Like most adoptive parents, I was counseled to try to understand the role that loss plays in adoption, and how it may be experienced by others, birthparents and adoptees, especially. And I was advised to acknowledge and grieve loss as an important step toward adoptive parenthood.

I’ve come to believe that it’s also important that we try to consider how others, outside of the immediate adoption triad might also experience loss related to adoption. This is especially common for our closest relatives. Like adoptive parents, it’s not at all uncommon that others have also imagined and anticipated a particular child or experience, both for us and for themselves.

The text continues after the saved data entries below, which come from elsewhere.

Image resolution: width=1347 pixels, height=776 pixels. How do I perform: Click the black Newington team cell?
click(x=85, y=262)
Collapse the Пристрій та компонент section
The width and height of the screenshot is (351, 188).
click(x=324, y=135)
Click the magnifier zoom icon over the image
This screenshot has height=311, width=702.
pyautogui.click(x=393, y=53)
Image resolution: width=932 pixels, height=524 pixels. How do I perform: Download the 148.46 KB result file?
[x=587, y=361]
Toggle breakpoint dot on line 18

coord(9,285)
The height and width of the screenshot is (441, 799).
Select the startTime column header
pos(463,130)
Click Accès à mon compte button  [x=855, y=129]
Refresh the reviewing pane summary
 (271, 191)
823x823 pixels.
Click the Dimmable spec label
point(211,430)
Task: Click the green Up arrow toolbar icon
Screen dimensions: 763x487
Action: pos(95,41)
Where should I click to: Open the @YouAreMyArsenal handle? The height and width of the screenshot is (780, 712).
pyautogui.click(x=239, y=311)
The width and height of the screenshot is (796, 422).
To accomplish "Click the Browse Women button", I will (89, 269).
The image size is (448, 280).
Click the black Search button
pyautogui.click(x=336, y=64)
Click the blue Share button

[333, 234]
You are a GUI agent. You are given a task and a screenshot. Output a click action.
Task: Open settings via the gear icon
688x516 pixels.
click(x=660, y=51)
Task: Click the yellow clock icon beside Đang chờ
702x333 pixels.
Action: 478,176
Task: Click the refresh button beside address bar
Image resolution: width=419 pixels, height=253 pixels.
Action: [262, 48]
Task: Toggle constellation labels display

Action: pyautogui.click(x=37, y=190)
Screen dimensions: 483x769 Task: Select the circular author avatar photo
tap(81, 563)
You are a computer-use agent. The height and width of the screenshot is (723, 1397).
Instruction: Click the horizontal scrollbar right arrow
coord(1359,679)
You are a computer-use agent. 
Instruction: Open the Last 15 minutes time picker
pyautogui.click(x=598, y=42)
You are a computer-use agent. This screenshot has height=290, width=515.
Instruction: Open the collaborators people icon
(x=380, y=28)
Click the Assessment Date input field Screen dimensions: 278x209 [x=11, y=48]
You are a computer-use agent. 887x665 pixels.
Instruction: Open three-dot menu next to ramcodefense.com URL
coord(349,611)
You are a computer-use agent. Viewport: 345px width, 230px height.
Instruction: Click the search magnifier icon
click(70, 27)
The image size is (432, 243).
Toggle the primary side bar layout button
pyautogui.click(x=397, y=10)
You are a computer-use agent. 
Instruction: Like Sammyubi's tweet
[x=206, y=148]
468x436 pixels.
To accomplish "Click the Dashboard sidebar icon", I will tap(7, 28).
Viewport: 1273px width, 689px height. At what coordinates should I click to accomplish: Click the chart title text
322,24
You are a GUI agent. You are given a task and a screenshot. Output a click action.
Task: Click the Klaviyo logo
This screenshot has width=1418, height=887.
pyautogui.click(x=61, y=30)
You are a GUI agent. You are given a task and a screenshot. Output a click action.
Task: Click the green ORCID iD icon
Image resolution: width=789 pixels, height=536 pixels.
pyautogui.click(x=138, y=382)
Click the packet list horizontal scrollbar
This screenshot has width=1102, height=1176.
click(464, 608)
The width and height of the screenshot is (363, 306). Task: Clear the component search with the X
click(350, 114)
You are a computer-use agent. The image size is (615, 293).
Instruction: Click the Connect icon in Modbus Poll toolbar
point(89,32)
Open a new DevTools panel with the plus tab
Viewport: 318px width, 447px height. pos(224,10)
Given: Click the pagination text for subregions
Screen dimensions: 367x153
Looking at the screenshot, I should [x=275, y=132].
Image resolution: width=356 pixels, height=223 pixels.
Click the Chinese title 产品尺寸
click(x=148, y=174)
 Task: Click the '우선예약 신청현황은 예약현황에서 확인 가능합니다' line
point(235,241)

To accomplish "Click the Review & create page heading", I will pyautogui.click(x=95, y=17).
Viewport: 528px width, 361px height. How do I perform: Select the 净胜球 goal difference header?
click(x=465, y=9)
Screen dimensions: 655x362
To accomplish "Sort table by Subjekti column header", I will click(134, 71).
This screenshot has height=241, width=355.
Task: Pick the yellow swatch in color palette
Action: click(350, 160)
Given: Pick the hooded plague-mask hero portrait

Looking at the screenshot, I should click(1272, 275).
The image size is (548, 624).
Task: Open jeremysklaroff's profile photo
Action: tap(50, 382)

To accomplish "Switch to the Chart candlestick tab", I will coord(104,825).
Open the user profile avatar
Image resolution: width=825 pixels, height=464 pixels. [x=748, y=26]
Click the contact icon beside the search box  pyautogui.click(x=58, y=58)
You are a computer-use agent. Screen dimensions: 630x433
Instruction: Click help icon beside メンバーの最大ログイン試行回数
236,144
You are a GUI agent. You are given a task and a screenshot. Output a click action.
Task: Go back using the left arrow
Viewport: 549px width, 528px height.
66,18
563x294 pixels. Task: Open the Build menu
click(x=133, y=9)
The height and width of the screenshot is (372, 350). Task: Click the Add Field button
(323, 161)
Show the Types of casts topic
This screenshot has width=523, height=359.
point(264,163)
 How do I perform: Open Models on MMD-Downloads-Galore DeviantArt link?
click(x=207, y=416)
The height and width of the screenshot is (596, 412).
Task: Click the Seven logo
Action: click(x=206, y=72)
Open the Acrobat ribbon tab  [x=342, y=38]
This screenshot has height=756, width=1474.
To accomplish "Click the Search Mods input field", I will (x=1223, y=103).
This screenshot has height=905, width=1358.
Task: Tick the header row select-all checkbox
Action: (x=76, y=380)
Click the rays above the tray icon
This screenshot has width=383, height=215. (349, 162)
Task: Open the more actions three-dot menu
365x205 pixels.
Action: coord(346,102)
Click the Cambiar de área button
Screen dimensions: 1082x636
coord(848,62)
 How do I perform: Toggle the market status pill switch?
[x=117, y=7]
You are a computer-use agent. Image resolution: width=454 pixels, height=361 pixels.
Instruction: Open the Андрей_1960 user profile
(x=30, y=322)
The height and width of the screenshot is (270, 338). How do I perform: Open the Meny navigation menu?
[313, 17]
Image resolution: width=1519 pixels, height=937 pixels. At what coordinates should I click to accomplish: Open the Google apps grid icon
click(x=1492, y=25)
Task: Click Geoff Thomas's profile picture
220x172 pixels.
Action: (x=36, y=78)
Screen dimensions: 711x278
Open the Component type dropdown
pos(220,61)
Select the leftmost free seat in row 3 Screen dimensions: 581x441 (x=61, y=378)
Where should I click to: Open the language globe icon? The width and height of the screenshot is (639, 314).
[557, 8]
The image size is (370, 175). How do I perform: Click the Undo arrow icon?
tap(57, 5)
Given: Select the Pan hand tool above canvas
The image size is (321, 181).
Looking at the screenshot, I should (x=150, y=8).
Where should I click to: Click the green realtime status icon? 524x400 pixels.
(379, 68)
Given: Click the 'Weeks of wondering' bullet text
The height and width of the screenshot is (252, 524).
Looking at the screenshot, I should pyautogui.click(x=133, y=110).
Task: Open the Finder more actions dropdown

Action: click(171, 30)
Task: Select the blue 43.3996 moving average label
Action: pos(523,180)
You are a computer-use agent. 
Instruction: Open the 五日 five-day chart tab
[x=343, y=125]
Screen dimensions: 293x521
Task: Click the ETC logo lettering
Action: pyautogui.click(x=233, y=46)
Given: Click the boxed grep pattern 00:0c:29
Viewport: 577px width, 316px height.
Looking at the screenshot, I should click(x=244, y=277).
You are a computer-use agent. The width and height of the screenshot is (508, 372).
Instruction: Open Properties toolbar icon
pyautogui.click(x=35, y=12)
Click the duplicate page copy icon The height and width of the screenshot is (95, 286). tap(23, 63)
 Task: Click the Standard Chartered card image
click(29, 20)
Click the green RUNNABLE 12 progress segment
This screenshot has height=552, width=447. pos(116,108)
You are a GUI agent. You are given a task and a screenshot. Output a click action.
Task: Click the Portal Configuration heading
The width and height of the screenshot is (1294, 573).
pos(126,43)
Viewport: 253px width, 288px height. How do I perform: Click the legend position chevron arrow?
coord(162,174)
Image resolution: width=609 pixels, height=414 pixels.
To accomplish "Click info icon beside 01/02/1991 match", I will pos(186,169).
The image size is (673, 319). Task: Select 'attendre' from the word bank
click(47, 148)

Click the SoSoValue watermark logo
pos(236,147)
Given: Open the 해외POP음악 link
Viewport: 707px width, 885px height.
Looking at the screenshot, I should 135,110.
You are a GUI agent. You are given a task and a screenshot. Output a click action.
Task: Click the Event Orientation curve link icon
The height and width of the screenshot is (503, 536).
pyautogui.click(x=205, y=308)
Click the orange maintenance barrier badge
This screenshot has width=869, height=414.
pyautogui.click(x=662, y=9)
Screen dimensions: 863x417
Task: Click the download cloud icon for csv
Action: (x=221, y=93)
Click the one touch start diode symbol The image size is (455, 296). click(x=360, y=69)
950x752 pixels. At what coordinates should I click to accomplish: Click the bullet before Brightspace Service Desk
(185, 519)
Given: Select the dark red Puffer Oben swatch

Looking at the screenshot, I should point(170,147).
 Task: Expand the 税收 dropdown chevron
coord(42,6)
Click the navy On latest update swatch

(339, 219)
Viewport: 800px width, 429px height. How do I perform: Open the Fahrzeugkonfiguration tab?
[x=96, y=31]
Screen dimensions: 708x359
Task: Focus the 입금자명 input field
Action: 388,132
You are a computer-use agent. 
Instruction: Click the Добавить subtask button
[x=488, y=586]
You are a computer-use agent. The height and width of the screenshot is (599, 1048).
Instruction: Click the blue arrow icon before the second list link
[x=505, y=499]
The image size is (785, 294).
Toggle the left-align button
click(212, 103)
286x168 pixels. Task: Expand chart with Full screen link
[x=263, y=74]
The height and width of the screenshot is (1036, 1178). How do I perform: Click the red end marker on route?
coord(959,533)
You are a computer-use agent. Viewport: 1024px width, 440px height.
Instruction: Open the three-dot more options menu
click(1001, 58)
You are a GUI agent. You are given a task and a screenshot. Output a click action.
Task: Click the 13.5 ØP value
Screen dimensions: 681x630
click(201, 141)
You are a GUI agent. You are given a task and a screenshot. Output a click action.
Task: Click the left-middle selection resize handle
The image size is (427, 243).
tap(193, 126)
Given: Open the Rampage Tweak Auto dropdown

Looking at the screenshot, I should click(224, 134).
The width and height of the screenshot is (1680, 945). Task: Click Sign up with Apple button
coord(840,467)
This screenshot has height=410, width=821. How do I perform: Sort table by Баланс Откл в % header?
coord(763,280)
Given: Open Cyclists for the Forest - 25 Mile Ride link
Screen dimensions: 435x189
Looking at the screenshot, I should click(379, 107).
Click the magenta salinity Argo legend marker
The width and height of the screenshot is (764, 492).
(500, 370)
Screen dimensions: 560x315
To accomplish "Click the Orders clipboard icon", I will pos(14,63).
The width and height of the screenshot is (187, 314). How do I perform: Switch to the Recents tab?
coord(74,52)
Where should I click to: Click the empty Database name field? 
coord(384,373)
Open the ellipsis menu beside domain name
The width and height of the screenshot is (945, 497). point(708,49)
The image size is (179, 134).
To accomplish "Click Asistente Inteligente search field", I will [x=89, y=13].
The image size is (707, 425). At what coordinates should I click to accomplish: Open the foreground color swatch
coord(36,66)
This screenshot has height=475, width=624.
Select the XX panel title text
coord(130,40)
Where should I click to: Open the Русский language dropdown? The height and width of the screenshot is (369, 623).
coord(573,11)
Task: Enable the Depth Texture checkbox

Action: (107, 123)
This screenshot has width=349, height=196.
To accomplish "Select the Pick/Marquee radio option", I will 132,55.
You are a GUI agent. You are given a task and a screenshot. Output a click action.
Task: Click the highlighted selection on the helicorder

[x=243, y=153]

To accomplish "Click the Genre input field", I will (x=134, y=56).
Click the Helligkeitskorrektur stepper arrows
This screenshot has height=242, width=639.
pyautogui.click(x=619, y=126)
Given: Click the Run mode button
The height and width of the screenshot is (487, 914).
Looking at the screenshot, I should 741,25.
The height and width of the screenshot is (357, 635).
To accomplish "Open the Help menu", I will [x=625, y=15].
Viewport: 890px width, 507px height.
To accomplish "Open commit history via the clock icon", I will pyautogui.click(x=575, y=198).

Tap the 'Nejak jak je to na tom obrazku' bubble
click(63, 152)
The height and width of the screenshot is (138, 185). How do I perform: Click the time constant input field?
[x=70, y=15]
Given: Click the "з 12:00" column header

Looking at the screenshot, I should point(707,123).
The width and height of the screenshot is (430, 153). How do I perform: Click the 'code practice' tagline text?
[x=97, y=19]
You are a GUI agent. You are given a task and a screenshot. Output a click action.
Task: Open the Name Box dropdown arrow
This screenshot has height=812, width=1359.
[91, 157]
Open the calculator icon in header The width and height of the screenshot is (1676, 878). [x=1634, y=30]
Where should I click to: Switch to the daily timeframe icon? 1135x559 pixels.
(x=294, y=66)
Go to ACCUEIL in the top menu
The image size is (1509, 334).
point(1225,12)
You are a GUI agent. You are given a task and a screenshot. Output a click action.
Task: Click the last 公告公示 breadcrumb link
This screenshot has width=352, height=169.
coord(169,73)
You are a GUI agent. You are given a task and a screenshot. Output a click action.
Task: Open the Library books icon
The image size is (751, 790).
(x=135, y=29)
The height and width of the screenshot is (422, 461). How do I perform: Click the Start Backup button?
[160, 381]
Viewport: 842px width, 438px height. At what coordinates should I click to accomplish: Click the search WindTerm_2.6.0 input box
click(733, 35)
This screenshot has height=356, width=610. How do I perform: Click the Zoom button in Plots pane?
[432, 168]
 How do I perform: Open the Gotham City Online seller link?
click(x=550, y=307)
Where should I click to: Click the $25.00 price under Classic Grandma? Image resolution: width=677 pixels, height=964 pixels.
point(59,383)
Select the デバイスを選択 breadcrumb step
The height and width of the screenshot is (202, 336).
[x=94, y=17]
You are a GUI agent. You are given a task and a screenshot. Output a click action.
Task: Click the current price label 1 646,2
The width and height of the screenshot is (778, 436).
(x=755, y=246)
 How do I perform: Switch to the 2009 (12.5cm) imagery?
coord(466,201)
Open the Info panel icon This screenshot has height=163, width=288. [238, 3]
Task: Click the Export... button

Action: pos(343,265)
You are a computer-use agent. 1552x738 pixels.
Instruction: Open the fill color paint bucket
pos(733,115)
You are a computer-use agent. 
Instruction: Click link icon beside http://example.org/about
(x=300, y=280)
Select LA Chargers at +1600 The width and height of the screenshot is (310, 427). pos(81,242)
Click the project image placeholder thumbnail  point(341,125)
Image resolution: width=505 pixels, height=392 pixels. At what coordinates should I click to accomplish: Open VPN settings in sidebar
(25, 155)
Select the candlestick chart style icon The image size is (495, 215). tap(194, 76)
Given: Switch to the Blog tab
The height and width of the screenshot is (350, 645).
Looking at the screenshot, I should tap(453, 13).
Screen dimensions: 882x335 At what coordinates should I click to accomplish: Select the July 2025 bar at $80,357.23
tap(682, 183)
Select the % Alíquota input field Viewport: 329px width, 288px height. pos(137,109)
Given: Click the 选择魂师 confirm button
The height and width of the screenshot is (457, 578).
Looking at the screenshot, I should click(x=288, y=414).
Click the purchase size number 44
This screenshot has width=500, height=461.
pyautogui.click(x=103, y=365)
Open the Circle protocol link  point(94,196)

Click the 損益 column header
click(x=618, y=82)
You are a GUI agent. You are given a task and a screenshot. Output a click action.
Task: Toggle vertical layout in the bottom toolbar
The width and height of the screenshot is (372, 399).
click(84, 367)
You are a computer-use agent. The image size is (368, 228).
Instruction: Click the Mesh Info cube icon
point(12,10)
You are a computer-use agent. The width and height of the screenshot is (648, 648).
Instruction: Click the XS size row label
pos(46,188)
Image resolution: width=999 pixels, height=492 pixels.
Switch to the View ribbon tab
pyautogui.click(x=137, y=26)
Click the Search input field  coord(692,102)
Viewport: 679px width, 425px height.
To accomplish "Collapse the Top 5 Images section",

When that expectation is unmet, other people may experience aspects of that same loss that many of us triad members do.

A grandfather described for me how his son’s adoption plans meant the end of his family’s genealogical line. And the grandfather’s early resistance to the adoption –- painful and frustrating for his son -– stemmed from that loss. He needed time to let go of a lifelong (and reasonable) expectation. And he needed to mourn that real and legitimate loss before he could welcome the adoption.

A grandmother described for me her reaction to her daughter’s announcement that she was adopting. The grandmother couldn’t understand her own lack of enthusiasm, even sadness. After all, she told herself, she just wanted her daughter to be happy. And she’d always wanted to be a grandparent. She finally realized part of what was holding her back was her reluctance to let go of a dream she’d had, an experience she had long looked forward to. For years, she’d pictured being with her daughter in a delivery room, present at the very moment of birth of her first grandchild. It was something she and her daughter had anticipated together. That she would not have this experience was a loss related to adoption that both of them had to acknowledge -– and grieve.

Neither of these grandparents, nor their adult children, initially identified the grandparents’ ambivalence toward adoption as related to loss. Instead, their loved ones viewed them as unsupportive and negative about adoption. But acknowledging loss and then grieving it were steps these grandparents needed to take. Just as the adoptive parents had.

In my own life as an adoptive parent, I didn’t consider the losses others might have experienced around my family’s adoptions until years after first adopting. I had begun talking to adoptive grandparents and relatives from other families as research for a book I was writing. And so it was, years after my first adoption, I found myself reconsidering my own relatives’ reactions to adoption with new eyes. I finally came to recognize that the people around me had lost that redheaded basketball player, too. And I suddenly understood why one family member in particular had reacted to our adoption plans as she had.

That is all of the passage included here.